Convolutional Neural Networks (CNNs)

ML models are trained on observed data to make decisions. Supervised learning, a subset of ML, maps input data to output predictions for regression or classification problems (Prince 2024). These types of models require labeled datasets comprised of input/output pairs to select the parameters of the mathematical equations underlying the models that best describe the data (Murphy 2022).

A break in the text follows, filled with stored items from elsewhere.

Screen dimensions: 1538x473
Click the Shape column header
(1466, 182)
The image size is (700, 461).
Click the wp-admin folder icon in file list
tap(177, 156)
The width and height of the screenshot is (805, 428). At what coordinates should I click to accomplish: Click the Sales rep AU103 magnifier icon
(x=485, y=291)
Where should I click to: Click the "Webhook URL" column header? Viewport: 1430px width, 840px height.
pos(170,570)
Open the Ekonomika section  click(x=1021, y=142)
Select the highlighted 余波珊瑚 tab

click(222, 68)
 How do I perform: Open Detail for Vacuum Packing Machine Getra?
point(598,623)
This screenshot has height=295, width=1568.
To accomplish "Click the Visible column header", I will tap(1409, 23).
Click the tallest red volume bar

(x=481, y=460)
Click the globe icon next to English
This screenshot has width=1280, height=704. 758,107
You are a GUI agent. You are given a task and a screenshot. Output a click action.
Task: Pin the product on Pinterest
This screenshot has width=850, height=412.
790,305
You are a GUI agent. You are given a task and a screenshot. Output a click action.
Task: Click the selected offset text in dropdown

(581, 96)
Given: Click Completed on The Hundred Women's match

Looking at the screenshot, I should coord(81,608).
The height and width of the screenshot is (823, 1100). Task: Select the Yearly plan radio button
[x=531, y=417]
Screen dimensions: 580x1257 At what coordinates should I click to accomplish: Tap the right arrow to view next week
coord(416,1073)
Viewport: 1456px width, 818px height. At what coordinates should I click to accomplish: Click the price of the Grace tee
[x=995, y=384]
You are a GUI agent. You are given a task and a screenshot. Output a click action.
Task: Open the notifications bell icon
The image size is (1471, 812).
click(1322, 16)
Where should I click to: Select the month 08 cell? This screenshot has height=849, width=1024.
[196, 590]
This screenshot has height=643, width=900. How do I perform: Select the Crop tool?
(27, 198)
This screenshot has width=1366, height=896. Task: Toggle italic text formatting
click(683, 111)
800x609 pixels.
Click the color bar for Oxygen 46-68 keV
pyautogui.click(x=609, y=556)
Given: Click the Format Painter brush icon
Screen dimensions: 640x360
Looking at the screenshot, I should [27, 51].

A Convolutional Neural Network (CNN) is a type of supervised learning model that contains convolutional layers, which are components of the model where the underlying mathematical operation is convolution (Prince 2024). For an image input, the convolution operation divides the image into overlapping 2D patches, then compares each patch with a set of small weight matrices, or “filters”. This comparison highlights features of the image that match the patterns stored in the filters. In this way, the convolution of the input image and the filters produce a feature map that can be passed into the next section of the model. The convolutional operation is also translationally invariant, so the model can detect whether a pattern is present anywhere in the input area rather than relying on a feature’s position within an input (Murphy 2022). This property is essential for image classification applications as a CNN should be able to identify an object regardless of its position.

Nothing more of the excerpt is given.